Rob’s prior work is fantastic and has improved machine-written haiku in a big way. Rather than just being trained on “the internet” Rob has singled out haiku datasets and then pre-cleaned that data through a number of steps (FastPunct, KeyBERT, GRUEN and phonemizer) before even training the AI model. I find that Rob’s trained model is a step ahead of other models that don’t know how to follow the standard meter. In contrast, Deep Haiku is able to use a 5-7-5 meter for a very wide range of topics, almost all of the time. I would especially like to thank Rob for his time and expertise during this process.
The nit that I discovered (with all AI LLMs in general) relates to counting syllables of:
- initialisms (such as “ATM” for Automated Teller Machine, and “UFO” for Unidentified Flying Object),
- acronyms (such as “laser” for Light Amplification by Stimulated Emission of Radiation),
- brand names (such as IKEA), and lastly
- alphanumerics (such as “B2B” for business-to-business, or “H2O” for water).
I feel like the above make up a reasonable amount of our language and therefore there is an additional opportunity for research in this space.

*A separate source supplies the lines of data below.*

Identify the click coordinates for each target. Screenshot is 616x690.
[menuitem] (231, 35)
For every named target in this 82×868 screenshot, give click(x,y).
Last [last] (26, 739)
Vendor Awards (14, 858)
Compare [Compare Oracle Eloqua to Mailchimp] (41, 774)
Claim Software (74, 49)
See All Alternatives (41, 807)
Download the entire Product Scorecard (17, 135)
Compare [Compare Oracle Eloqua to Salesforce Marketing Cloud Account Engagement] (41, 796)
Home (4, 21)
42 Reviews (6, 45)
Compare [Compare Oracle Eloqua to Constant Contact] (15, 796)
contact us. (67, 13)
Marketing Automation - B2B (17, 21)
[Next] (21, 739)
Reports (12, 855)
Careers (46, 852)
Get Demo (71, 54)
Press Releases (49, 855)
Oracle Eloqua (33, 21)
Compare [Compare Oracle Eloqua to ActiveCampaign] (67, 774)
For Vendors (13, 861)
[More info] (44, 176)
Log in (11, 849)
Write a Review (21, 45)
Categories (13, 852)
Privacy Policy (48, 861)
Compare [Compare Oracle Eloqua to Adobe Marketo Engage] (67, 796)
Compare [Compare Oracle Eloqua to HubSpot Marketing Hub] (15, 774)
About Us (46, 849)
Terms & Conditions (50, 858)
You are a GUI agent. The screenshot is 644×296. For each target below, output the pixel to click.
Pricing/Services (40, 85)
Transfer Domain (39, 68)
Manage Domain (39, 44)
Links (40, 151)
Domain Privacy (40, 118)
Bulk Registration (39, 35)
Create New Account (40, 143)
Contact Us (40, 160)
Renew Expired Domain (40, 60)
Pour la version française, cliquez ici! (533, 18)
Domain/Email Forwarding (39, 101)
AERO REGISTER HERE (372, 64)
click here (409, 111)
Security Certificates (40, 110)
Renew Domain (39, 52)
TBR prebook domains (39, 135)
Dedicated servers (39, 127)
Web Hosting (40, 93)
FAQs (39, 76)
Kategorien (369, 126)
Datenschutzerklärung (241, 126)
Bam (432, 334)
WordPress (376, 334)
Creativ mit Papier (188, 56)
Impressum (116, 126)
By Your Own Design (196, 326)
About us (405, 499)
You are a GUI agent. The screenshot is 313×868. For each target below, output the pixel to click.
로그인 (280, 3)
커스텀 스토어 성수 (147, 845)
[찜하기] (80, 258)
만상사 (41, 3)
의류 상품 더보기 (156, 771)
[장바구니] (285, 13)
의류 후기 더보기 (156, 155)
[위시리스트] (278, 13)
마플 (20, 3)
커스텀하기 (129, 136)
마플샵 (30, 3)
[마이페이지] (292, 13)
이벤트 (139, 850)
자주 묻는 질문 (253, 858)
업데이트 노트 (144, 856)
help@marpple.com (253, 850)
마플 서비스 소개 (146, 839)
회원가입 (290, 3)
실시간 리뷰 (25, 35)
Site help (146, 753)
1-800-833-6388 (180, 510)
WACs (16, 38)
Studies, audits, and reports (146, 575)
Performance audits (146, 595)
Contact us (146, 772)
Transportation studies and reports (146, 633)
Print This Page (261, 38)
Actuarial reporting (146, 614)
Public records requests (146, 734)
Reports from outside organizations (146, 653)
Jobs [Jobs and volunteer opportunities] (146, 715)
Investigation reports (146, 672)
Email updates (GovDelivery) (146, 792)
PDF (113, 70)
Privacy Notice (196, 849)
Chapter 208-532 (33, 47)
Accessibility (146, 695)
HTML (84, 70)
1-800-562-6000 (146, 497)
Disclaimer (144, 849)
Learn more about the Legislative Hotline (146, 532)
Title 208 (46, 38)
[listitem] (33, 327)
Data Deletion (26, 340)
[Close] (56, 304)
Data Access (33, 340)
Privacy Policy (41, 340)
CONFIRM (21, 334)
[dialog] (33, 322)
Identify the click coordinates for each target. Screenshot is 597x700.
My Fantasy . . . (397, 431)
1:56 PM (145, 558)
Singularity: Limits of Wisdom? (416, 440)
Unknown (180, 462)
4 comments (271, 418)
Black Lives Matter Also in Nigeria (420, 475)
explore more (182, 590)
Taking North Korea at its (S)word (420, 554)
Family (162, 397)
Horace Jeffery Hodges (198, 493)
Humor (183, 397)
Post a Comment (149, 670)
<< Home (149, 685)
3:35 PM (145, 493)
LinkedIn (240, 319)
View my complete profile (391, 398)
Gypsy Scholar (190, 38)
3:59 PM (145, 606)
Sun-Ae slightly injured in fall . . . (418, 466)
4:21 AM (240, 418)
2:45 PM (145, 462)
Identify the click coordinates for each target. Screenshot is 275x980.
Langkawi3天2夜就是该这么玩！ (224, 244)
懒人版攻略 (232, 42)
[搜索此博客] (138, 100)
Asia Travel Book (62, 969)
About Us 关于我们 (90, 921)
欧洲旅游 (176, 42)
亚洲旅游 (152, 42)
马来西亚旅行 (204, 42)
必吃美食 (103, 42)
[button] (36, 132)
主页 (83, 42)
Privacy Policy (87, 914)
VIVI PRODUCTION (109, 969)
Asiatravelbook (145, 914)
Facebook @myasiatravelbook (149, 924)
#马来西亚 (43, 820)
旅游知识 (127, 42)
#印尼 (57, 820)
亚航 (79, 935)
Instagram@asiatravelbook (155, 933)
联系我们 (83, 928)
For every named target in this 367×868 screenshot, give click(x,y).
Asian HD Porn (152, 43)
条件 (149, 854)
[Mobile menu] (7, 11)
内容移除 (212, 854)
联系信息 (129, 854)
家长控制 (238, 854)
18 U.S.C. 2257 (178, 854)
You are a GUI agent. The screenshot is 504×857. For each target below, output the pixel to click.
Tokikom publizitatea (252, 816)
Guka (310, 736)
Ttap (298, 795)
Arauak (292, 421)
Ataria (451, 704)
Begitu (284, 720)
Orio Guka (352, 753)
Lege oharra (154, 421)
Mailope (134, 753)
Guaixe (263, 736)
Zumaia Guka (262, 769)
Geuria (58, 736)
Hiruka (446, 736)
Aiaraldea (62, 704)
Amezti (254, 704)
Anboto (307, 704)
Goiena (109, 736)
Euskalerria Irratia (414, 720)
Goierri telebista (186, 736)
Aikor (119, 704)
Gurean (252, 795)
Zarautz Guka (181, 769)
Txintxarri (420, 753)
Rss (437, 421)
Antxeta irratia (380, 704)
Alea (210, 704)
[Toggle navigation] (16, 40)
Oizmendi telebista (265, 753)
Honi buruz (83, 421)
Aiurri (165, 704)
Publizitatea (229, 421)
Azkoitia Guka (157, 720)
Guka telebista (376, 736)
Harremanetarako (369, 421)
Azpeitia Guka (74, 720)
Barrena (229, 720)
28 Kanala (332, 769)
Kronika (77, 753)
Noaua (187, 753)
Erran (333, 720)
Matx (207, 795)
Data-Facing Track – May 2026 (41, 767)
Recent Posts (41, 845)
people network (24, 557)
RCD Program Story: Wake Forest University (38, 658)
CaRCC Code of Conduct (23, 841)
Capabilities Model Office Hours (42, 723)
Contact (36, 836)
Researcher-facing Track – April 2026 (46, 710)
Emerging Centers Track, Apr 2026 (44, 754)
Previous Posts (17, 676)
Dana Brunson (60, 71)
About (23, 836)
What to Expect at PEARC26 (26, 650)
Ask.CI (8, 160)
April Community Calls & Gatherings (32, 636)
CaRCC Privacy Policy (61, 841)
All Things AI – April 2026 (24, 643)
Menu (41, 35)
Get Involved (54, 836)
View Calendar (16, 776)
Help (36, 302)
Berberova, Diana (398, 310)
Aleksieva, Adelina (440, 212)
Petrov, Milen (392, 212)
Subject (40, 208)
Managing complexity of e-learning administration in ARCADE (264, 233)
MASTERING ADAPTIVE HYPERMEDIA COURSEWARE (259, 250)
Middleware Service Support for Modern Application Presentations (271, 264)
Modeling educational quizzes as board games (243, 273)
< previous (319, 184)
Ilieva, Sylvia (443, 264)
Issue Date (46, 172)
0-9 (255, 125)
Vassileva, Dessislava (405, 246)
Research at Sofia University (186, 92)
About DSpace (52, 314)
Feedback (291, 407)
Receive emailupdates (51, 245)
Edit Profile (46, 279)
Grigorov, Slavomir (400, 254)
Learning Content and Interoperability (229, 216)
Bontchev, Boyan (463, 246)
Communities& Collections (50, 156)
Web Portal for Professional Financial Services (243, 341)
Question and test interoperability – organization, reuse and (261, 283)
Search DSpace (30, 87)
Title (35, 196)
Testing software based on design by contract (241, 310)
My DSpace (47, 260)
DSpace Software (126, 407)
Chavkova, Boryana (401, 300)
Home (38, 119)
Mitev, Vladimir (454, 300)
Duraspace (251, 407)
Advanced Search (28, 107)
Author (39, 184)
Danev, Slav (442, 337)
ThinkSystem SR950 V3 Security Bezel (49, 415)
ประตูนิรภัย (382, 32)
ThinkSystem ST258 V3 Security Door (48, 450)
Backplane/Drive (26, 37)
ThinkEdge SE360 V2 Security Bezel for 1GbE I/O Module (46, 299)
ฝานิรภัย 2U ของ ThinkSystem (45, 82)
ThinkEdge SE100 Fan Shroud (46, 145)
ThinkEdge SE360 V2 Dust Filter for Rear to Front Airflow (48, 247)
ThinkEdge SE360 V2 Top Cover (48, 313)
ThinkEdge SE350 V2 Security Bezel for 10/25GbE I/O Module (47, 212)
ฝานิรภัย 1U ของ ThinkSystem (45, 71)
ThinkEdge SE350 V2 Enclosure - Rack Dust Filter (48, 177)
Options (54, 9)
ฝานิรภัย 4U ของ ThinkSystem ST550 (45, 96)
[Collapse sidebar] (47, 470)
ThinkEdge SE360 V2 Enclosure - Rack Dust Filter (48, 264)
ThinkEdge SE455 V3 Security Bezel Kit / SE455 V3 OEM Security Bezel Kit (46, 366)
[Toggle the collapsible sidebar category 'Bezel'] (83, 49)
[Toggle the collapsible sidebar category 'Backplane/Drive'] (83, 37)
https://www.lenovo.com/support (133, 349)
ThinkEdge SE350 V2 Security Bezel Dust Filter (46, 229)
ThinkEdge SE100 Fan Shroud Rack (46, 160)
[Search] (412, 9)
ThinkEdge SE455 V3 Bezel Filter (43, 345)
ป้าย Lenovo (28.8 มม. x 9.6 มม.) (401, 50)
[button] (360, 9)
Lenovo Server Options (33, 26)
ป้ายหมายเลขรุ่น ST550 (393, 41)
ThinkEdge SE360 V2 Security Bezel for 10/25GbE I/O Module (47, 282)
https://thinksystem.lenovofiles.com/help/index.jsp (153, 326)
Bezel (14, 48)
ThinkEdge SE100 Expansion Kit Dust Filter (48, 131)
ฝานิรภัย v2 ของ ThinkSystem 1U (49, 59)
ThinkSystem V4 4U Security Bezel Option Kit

It only seems fitting to wrap up this article with one final haiku: “Haiku Number One” from the legendary poet Dr John Cooper Clarke [2]:
“To freeze the moment
In seventeen syllables
Is very diffic”
He’s not wrong, you know?
References
[1]
@software{DeepHaiku,
author = {Gonsalves, Robert A.},
title = {Deep Haiku: Teaching GPT-J to Compose with Syllable Patterns},
url = {https://github.com/robgon-art/DeepHaiku},
year = 2022,
month = February
}
[2] Clarke, J. C. (2018). The Luckiest Guy Alive. United Kingdom: Pan Macmillan UK.